Task to carry out –
Render all of the records below as a Markdown table with two columns, Row and Line. Put a row number and one line of the records in each row, and omit blank lines.
— start of Input records —
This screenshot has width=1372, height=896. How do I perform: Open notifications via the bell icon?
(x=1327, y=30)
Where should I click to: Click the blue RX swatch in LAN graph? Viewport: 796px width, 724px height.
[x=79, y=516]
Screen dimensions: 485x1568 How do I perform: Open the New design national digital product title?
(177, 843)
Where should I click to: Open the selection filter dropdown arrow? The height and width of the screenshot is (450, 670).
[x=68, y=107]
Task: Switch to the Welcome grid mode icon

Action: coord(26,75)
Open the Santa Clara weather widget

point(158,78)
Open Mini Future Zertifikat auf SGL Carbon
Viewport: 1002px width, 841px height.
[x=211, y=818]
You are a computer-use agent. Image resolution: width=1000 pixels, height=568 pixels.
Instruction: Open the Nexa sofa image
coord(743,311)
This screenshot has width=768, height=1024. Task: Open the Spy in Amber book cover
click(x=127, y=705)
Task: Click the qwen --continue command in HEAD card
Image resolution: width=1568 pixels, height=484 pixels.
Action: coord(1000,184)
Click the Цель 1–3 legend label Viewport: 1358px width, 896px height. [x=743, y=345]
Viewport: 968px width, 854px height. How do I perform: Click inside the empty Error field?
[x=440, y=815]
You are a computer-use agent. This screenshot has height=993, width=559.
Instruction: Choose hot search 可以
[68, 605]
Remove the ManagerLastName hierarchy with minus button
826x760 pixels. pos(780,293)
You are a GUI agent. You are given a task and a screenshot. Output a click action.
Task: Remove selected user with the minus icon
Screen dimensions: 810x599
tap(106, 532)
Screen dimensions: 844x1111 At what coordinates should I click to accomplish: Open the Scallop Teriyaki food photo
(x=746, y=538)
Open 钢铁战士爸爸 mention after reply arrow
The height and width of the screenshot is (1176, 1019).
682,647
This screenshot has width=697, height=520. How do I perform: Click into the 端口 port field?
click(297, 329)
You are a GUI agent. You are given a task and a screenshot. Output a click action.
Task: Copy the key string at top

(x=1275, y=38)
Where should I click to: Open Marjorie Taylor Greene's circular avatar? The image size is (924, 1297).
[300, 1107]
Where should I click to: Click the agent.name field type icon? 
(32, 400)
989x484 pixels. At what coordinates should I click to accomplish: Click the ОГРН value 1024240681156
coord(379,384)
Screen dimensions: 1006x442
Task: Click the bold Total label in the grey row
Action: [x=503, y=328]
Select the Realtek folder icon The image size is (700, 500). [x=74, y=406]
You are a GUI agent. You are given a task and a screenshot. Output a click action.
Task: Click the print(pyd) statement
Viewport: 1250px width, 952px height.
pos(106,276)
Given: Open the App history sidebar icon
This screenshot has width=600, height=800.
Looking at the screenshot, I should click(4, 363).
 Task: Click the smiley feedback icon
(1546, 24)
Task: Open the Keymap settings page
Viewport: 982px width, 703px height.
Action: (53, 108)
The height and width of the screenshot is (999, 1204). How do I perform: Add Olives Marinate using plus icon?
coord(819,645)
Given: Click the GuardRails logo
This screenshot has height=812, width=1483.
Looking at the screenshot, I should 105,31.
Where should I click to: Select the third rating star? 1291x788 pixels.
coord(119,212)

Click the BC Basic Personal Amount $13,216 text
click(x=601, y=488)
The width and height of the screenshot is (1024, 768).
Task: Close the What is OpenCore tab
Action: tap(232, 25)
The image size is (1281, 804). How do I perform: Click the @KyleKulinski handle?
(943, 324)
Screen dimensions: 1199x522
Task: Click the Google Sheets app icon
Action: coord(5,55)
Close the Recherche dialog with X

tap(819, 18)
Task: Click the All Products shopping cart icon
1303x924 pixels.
— end of Input records —
Result for this task –
| Row | Line |
|---|---|
| 1 | This screenshot has width=1372, height=896. How do I perform: Open notifications via the bell icon? |
| 2 | (x=1327, y=30) |
| 3 | Where should I click to: Click the blue RX swatch in LAN graph? Viewport: 796px width, 724px height. |
| 4 | [x=79, y=516] |
| 5 | Screen dimensions: 485x1568 How do I perform: Open the New design national digital product title? |
| 6 | (177, 843) |
| 7 | Where should I click to: Open the selection filter dropdown arrow? The height and width of the screenshot is (450, 670). |
| 8 | [x=68, y=107] |
| 9 | Task: Switch to the Welcome grid mode icon |
| 10 | Action: coord(26,75) |
| 11 | Open the Santa Clara weather widget |
| 12 | point(158,78) |
| 13 | Open Mini Future Zertifikat auf SGL Carbon |
| 14 | Viewport: 1002px width, 841px height. |
| 15 | [x=211, y=818] |
| 16 | You are a computer-use agent. Image resolution: width=1000 pixels, height=568 pixels. |
| 17 | Instruction: Open the Nexa sofa image |
| 18 | coord(743,311) |
| 19 | This screenshot has width=768, height=1024. Task: Open the Spy in Amber book cover |
| 20 | click(x=127, y=705) |
| 21 | Task: Click the qwen --continue command in HEAD card |
| 22 | Image resolution: width=1568 pixels, height=484 pixels. |
| 23 | Action: coord(1000,184) |
| 24 | Click the Цель 1–3 legend label Viewport: 1358px width, 896px height. [x=743, y=345] |
| 25 | Viewport: 968px width, 854px height. How do I perform: Click inside the empty Error field? |
| 26 | [x=440, y=815] |
| 27 | You are a computer-use agent. This screenshot has height=993, width=559. |
| 28 | Instruction: Choose hot search 可以 |
| 29 | [68, 605] |
| 30 | Remove the ManagerLastName hierarchy with minus button |
| 31 | 826x760 pixels. pos(780,293) |
| 32 | You are a GUI agent. You are given a task and a screenshot. Output a click action. |
| 33 | Task: Remove selected user with the minus icon |
| 34 | Screen dimensions: 810x599 |
| 35 | tap(106, 532) |
| 36 | Screen dimensions: 844x1111 At what coordinates should I click to accomplish: Open the Scallop Teriyaki food photo |
| 37 | (x=746, y=538) |
| 38 | Open 钢铁战士爸爸 mention after reply arrow |
| 39 | The height and width of the screenshot is (1176, 1019). |
| 40 | 682,647 |
| 41 | This screenshot has width=697, height=520. How do I perform: Click into the 端口 port field? |
| 42 | click(297, 329) |
| 43 | You are a GUI agent. You are given a task and a screenshot. Output a click action. |
| 44 | Task: Copy the key string at top |
| 45 | (x=1275, y=38) |
| 46 | Where should I click to: Open Marjorie Taylor Greene's circular avatar? The image size is (924, 1297). |
| 47 | [300, 1107] |
| 48 | Where should I click to: Click the agent.name field type icon?  |
| 49 | (32, 400) |
| 50 | 989x484 pixels. At what coordinates should I click to accomplish: Click the ОГРН value 1024240681156 |
| 51 | coord(379,384) |
| 52 | Screen dimensions: 1006x442 |
| 53 | Task: Click the bold Total label in the grey row |
| 54 | Action: [x=503, y=328] |
| 55 | Select the Realtek folder icon The image size is (700, 500). [x=74, y=406] |
| 56 | You are a GUI agent. You are given a task and a screenshot. Output a click action. |
| 57 | Task: Click the print(pyd) statement |
| 58 | Viewport: 1250px width, 952px height. |
| 59 | pos(106,276) |
| 60 | Given: Open the App history sidebar icon |
| 61 | This screenshot has width=600, height=800. |
| 62 | Looking at the screenshot, I should click(4, 363). |
| 63 |  Task: Click the smiley feedback icon |
| 64 | (1546, 24) |
| 65 | Task: Open the Keymap settings page |
| 66 | Viewport: 982px width, 703px height. |
| 67 | Action: (53, 108) |
| 68 | The height and width of the screenshot is (999, 1204). How do I perform: Add Olives Marinate using plus icon? |
| 69 | coord(819,645) |
| 70 | Given: Click the GuardRails logo |
| 71 | This screenshot has height=812, width=1483. |
| 72 | Looking at the screenshot, I should 105,31. |
| 73 | Where should I click to: Select the third rating star? 1291x788 pixels. |
| 74 | coord(119,212) |
| 75 | Click the BC Basic Personal Amount $13,216 text |
| 76 | click(x=601, y=488) |
| 77 | The width and height of the screenshot is (1024, 768). |
| 78 | Task: Close the What is OpenCore tab |
| 79 | Action: tap(232, 25) |
| 80 | The image size is (1281, 804). How do I perform: Click the @KyleKulinski handle? |
| 81 | (943, 324) |
| 82 | Screen dimensions: 1199x522 |
| 83 | Task: Click the Google Sheets app icon |
| 84 | Action: coord(5,55) |
| 85 | Close the Recherche dialog with X |
| 86 | tap(819, 18) |
| 87 | Task: Click the All Products shopping cart icon |
| 88 | 1303x924 pixels. |